- **Exercise brief**
From the entries below, output the line with "Expand the Run Terraform Plan step" and each following line up to and including the line with "You are a computer-use agent. Image resolution: width=1456", exactly as written.

- **Task material**
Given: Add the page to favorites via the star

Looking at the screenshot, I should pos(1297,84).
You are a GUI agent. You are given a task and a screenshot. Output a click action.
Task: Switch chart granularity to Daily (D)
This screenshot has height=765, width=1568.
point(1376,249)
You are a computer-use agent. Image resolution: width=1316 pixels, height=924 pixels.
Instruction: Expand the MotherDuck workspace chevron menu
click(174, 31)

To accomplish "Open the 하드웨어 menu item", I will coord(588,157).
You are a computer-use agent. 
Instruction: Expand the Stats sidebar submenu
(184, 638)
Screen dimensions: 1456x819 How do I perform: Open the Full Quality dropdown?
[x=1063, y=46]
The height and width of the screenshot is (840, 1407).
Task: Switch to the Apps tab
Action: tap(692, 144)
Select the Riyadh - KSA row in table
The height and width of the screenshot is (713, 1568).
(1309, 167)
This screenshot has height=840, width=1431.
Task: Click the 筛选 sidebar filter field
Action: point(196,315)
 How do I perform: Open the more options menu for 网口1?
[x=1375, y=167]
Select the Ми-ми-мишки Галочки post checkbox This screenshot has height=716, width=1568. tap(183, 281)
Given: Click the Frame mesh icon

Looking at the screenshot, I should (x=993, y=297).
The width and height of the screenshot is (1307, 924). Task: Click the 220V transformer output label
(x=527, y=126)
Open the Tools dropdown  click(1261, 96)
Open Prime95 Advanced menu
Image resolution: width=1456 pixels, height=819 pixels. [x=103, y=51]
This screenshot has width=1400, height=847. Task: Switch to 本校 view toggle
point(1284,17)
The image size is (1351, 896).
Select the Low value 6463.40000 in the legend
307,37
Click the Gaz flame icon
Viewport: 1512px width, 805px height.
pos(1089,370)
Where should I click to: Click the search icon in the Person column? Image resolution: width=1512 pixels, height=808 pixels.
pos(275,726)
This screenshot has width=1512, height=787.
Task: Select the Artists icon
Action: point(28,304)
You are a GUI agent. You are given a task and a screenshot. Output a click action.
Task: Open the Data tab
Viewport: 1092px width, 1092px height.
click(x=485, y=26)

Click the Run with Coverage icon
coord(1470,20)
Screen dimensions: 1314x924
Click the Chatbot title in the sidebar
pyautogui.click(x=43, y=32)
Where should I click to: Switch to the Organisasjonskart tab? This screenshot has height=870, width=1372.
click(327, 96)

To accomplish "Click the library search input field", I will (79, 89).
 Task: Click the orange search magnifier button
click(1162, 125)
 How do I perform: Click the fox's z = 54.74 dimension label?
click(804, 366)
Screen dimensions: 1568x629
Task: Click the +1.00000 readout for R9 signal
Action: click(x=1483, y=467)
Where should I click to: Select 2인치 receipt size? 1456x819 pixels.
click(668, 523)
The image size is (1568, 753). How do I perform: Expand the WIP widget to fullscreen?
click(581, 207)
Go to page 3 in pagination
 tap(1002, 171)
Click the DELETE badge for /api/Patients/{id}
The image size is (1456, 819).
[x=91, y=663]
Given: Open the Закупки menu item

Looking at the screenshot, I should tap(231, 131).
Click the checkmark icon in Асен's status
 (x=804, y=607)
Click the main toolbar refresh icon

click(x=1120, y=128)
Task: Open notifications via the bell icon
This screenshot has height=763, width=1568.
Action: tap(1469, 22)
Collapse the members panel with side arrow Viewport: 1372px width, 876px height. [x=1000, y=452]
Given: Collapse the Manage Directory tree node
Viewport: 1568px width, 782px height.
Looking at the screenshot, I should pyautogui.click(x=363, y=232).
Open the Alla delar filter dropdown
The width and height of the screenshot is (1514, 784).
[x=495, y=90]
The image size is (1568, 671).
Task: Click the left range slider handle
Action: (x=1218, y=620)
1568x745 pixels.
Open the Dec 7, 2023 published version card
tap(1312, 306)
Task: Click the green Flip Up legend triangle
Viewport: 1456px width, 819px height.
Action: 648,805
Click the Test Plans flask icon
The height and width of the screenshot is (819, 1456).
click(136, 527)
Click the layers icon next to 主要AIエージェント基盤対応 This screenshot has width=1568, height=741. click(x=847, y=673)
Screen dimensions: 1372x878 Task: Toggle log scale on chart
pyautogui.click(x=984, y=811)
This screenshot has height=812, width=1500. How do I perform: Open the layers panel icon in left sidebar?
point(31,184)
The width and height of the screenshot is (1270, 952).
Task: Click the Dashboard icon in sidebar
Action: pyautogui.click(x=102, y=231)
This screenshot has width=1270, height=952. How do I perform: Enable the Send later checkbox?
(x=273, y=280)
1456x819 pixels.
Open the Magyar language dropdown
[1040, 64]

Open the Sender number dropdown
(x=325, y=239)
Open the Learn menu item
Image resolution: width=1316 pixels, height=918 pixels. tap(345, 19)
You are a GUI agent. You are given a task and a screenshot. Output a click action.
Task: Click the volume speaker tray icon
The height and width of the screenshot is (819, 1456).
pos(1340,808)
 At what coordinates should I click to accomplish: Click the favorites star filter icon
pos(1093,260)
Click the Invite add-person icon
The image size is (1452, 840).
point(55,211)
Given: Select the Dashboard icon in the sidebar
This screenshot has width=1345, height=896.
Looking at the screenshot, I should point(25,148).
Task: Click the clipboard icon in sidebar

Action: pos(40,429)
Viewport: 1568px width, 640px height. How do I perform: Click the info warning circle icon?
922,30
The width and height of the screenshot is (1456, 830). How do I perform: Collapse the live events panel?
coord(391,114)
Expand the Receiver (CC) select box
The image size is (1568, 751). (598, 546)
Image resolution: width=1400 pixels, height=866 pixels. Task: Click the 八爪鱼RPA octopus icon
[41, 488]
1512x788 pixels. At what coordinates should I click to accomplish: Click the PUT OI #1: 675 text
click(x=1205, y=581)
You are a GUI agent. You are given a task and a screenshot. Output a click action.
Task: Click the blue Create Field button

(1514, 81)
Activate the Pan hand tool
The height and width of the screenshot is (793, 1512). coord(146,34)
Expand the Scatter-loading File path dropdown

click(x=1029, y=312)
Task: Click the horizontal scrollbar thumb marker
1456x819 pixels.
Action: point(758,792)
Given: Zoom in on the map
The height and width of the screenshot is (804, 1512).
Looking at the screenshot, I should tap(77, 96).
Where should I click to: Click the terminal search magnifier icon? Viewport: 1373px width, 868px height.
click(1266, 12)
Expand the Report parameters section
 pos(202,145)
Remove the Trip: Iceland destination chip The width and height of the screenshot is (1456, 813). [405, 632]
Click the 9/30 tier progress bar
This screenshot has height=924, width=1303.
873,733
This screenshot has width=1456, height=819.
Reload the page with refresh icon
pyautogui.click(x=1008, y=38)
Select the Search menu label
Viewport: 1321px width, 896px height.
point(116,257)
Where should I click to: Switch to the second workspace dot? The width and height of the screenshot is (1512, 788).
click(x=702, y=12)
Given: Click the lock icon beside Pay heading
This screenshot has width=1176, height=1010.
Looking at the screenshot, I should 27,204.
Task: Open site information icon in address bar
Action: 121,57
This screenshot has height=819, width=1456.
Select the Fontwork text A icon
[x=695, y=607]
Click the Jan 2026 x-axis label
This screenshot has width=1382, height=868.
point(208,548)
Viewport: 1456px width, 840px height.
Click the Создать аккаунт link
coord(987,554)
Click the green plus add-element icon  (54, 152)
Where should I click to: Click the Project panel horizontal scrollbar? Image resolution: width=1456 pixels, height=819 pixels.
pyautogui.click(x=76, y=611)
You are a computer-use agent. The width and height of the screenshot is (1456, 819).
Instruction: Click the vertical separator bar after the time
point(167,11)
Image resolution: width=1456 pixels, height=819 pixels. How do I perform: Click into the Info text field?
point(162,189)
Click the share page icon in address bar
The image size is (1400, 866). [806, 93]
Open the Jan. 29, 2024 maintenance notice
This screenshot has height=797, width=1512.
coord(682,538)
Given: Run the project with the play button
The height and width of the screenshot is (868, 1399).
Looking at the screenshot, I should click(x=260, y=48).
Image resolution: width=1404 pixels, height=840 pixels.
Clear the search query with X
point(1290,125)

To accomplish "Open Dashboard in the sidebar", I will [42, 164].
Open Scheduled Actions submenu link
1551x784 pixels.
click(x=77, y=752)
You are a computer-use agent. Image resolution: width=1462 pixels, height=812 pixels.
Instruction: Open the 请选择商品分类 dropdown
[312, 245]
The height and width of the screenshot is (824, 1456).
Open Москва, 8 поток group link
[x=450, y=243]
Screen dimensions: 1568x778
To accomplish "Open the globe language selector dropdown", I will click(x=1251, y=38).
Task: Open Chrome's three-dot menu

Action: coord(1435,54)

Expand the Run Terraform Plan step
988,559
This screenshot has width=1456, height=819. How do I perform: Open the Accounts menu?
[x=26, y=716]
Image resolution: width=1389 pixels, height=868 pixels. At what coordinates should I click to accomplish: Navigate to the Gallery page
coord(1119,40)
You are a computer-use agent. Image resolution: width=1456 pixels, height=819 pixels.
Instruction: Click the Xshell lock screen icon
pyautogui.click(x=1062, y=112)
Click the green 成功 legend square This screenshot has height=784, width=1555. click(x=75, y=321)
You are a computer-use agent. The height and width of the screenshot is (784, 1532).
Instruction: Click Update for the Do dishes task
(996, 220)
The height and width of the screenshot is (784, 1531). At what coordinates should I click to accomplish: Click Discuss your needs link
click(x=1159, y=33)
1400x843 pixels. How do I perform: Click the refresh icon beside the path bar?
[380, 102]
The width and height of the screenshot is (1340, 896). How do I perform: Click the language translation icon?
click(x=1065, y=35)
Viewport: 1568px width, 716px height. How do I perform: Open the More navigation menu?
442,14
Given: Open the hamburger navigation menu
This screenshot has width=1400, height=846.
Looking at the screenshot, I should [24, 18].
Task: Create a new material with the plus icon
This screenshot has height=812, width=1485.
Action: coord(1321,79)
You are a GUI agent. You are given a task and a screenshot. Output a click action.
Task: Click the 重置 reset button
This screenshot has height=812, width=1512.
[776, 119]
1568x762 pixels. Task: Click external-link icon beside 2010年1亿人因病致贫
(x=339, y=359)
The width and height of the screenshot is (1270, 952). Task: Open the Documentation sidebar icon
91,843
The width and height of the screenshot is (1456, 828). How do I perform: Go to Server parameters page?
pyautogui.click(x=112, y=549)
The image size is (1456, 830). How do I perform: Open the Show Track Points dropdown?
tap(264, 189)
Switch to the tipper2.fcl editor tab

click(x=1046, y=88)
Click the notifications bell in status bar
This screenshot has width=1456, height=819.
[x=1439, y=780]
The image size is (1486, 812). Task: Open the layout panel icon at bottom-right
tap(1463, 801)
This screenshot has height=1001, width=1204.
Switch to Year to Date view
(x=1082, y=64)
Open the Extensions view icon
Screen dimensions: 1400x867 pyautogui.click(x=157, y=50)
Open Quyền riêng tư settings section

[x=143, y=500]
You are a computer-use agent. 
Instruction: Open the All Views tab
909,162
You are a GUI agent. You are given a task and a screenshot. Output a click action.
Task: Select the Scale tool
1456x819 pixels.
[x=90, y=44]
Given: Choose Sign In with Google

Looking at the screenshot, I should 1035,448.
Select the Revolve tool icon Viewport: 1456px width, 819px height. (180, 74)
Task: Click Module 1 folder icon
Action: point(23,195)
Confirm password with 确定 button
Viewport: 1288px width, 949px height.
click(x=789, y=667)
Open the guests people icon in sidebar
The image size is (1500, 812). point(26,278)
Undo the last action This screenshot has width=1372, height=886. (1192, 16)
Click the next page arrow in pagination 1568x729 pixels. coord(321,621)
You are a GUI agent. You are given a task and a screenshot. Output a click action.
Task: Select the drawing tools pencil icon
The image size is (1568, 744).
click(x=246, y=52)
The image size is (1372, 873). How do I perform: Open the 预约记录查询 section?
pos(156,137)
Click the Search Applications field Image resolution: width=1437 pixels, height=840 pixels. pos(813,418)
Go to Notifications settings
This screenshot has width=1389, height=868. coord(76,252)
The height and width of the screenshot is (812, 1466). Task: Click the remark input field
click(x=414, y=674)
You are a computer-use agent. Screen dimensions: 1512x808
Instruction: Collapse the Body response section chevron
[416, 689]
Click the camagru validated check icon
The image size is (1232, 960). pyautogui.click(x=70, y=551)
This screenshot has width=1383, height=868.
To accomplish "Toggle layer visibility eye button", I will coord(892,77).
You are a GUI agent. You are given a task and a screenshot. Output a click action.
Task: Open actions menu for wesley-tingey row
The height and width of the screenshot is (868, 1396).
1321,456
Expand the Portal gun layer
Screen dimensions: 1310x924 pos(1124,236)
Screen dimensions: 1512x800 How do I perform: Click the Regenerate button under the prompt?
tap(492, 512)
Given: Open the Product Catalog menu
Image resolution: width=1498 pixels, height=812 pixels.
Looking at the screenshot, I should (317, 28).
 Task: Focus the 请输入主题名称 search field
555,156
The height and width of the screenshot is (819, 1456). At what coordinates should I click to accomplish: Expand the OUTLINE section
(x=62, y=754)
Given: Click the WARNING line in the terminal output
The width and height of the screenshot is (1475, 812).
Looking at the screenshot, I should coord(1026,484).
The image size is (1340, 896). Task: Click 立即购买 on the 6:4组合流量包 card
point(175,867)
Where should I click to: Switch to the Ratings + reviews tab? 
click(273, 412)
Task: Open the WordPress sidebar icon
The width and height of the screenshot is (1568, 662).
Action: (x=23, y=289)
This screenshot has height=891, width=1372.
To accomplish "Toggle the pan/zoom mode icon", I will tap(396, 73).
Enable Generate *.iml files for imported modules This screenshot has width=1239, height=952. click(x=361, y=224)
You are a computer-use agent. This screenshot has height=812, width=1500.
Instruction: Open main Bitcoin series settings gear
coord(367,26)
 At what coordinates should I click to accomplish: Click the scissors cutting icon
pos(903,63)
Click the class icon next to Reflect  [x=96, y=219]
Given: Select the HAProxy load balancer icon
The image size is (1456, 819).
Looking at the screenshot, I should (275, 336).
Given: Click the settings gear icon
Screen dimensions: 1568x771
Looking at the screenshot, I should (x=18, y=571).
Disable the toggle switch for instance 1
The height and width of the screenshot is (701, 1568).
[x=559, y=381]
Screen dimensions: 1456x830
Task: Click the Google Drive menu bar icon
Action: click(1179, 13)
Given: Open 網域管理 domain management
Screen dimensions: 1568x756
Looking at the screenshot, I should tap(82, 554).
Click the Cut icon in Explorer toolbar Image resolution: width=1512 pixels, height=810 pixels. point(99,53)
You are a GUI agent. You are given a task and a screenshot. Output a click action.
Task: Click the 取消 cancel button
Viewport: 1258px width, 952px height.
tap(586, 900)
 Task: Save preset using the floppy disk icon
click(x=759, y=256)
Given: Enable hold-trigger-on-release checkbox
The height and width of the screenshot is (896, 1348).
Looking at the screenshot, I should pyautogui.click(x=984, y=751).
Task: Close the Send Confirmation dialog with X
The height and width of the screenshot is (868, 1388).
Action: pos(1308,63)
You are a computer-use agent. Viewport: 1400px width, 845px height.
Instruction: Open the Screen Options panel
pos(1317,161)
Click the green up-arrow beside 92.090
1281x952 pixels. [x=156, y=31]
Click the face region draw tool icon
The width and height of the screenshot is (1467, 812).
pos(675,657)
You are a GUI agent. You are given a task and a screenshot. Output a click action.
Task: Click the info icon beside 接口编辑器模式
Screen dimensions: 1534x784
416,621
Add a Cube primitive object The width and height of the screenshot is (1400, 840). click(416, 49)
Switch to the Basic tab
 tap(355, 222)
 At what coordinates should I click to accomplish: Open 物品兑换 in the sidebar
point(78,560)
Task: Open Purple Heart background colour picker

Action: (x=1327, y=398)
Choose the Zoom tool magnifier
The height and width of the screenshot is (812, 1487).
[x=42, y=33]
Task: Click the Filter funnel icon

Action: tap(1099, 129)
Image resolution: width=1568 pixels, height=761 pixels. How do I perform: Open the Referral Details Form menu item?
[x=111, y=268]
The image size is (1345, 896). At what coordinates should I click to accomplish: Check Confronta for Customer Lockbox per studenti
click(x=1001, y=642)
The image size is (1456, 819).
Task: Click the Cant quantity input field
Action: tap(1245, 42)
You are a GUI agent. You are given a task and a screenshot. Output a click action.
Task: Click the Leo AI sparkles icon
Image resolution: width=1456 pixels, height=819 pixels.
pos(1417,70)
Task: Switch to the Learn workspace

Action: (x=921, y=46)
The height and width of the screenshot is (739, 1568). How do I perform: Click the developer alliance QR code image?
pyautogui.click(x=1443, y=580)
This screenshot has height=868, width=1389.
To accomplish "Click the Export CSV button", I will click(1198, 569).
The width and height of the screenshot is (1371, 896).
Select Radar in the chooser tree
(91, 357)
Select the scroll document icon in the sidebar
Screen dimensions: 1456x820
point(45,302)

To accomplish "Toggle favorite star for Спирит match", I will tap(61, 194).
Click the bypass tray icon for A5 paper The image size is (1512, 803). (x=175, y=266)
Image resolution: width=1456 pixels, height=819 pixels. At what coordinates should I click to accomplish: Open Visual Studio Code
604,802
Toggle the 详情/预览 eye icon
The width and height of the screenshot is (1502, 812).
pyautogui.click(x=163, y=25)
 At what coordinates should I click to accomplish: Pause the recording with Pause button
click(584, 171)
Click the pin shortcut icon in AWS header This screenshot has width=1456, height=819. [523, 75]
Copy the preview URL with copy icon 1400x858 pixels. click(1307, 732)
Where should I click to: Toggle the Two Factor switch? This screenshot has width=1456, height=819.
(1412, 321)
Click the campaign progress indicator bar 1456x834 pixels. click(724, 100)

- **Result for this task**
Expand the Run Terraform Plan step
988,559
This screenshot has width=1456, height=819. How do I perform: Open the Accounts menu?
[x=26, y=716]
Image resolution: width=1389 pixels, height=868 pixels. At what coordinates should I click to accomplish: Navigate to the Gallery page
coord(1119,40)
You are a computer-use agent. Image resolution: width=1456 pixels, height=819 pixels.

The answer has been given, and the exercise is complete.